Summarizing the Results

After running MBO for each benchmark task, there will be multiple *.pt files in the results directory. To compute various statistics, e.g., maximum property relative to train/initial set, for the generated samples from MBO, run summary notebooks in the notebooks directory, e.g., summary_gmm.ipynb summarizes the results for the GMM benchmark. In each summary notebook, the following three dataframes are constructed and saved in the summary directory.
1. df_stats each row represents a unique configuration of (imbalance ratio, separation level, seed number, method name, MBO step). Various statistics are computed for each unique configuration.
2. df_bs contains the statistics computed in (1) as well as their 95% bootstrap confidence intervals for each unique configuration of (imbalance ratio, separation level, method name, MBO step). Note that "seed number" is not in the configuration. This dataframe was used to study the impact of varying imbalance for a given separation level in each benchmark task.
3. df_bsg contains the statistics computed in (1) as well as their 95% bootstrap confidence intervals for each unique configuration of (separation level, method name, MBO step). Note that both "seed number" and "imbalance ratio" are not in the configuration. This dataframe was used to generate the plots representing the impact of separation level aggragated over all imbalance ratios.

Toy MNIST Example

Run notebooks/mnist_demo.ipynb to train PPGVAE and visualize its latent space on the toy MNIST example. The config for this notebook is located at configs/mnist_config.json.

Running Configuration

Example

An example of the configuration file configs/run_config.json is,

{
    "description": "sample config file to run MBO with ppgvae or other methods",
    "ds_rootdir": "sample_trainset",
    "ds_names": ["ds0.npz"],
    "method_names": ["pgvae"],
    "weighted_opt_firststeps": [false],
    "n_samples_gens": [100],
    "savedir": "results",
    "vae_type": "mlp",
    "n_seeds": 10,
    "mbo_steps": 10
}

Description of the Arguments
- "description" is the notes about the configuration file or whatever notes you want to keep for the configuration you are using.
- "ds_rootdir" the root directory containing the train sets.
- "ds_names" is a list containing the file names for the train sets. A single train set ds_name is read from ds_rootdir/ds_name.
- "method_names" is a list containing the name of the methods, e.g., ["pgvae", "rwr", "cem-pi", "dbas", "cbas"]
- "weighted_opt_firststeps" if false the first MBO step uses uniform nonzero weights in weighted optimization as done in CbAS paper. If True, weighted optimization with non-uniform weights is performed in the first step as well. Both CbAS and PPGVAE run with false. Leave this as [false] for simplicity.
- "n_samples_gen" is a list containing the integer number of samples generated per MBO step.
- "vae_type" is a string specifying the type of VAE. This should be set to "mlp" for all experiments in the paper.
- "n_seeds" determines the number of models to be trained in parallel, each leading to a different chain of samples generated from MBO. See "Stacked Model and Data Training" for more details.
- "mbo_steps" is the number of MBO steps performed.

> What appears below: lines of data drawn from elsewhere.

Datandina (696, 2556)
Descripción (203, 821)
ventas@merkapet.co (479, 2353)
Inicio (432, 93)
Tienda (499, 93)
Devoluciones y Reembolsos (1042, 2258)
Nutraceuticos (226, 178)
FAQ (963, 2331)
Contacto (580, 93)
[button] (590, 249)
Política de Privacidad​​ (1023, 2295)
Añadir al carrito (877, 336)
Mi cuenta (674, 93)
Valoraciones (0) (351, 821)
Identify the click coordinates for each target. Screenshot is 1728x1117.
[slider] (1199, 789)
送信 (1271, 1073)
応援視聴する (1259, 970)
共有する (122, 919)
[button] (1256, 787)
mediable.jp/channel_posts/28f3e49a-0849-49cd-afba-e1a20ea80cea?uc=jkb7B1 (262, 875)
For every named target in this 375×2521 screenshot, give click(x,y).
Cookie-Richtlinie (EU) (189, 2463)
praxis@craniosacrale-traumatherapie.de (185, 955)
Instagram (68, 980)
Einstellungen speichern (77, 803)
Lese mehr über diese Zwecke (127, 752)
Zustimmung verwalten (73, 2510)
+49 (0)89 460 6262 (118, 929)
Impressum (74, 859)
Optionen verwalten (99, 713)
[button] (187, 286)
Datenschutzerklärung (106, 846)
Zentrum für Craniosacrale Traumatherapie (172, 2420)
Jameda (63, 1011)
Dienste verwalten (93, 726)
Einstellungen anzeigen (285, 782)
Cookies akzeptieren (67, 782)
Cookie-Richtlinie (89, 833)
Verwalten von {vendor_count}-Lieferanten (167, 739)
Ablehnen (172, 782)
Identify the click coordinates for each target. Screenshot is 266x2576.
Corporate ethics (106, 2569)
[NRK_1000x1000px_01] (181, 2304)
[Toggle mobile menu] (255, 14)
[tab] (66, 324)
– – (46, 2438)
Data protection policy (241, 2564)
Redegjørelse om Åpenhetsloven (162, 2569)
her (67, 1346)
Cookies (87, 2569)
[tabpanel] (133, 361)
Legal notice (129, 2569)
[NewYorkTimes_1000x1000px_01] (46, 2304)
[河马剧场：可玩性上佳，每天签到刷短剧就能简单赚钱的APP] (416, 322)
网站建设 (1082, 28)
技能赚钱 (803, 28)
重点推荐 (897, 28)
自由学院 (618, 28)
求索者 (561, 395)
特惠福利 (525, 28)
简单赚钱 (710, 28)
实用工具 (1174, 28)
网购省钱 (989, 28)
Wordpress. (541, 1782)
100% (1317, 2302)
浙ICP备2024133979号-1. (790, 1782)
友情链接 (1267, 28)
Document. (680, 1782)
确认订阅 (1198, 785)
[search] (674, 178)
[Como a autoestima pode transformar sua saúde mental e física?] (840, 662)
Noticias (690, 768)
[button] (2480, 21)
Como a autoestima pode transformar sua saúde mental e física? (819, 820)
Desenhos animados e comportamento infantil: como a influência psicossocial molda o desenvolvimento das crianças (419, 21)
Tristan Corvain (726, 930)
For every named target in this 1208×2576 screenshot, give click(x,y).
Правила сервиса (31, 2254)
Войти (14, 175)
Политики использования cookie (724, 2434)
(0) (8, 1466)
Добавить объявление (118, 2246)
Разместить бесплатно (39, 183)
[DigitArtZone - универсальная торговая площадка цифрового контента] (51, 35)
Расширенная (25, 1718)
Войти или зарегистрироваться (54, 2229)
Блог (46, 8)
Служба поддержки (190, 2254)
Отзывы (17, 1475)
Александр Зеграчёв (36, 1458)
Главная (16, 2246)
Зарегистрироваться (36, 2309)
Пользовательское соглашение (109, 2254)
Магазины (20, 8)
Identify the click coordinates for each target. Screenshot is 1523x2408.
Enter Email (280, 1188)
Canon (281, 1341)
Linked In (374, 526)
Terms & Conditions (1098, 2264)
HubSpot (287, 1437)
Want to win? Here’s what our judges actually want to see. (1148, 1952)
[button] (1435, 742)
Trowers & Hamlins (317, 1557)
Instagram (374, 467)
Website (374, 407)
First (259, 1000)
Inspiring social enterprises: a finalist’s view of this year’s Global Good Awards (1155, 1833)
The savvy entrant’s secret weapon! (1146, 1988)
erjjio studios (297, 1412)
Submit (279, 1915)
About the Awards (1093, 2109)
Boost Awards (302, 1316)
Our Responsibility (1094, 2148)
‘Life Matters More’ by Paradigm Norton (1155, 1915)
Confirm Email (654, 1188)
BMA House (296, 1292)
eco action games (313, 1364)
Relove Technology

Train Set and Output Formats

Train Set Format

Train sets are in *.npz format. Each file consists of three fields x, y, and orc_spec. Both x and y are numpy arrays containing the samples from the design space and their associated properties. x is an array of strings for protein benchmarks.orc_spec is a dictionary containing the oracle specifications and variables involved in train set generation. These depend on the benchmark task (gmm, pinn, aav, ...) as explained below.
1. In GMM orc_spec consists of
  - "mu_1st" mean of the first Gaussian mode (less desired mode)
  - "mu_2nd" mean of the second Gaussian mode (more desired mode). Specifies the extent of separation as "mu_1st" is set to zero.
  - "ro" imbalance ratio between the less desired and more desired train samples.
  - "data_type" type of the benchmark task, i.e., "gmm", "protein", "pinn". This affects the initialization of Dataset object in run_mbo.py
  - "sigmas_gmm" numpy array containing the standard deviations for the two modes.
  - "weights" peak height of each Gaussian mode.
  - "N1" number of training samples taken from the less desired mode.
  - "N" size of the train set.
2. In AAV orc_spec consists of
  - "mut_thr" an integer indicating the minimum number of mutated sites in less desired samples. Specifies the extent of separation.
  - "ro" imbalance ratio
  - "data_type" type of the benchmark task, i.e., "protein"
  - "N" size of the train set.
  - "orc_path" path to the oracle.
3. semi-synthetic GB1 and PhoQ, have the same orc_spec as the AAV, with the exclusion of mut_thr.
Output Format

Outputs are in *.pt format. The output dictionary consists of the following fields,
- x is a torch.tensor with shape (n_seeds, N_total, dim_rest). dim_rest varies depending on the type of dataset. For one-hot encoded protein sequences dim_rest = (sequence length, number of amino acids). For the gmm dataset dim_rest = 1
- y is a torch.tensor with shape (n_seeds, N_total) containing the property (fitness) values.
- w_optm is a torch.tensor with shape (n_seeds, N_total) containing the optimization weights. This is None for PPGVAE as it does not perform weighted optimization.
- step is a torch.tensor with shape (n_seeds, N_total) containing the MBO step values.
- orc_spec is a dictionary containing oracle specifications and variables used for train set generation, as explained in "Train Set Format".
- method_name is a string specifying the method used for MBO, e.g., "pgvae", "rwr", "cem-pi".
- n_samples_gen is the integer number of samples generated per MBO step.
- weighted_opt_firststep is a bool determining whether non-uniform weighted optimization was used in the first MBO step. This was set to false in all experiments of the paper.
- datadir is the path to the train set.
n_seeds is the number of models ran in parallel to perform MBO with different seeds.
N_total is the total number of samples generated in MBO which is equivalent to the number of MBO steps times the number of samples generated per MBO step.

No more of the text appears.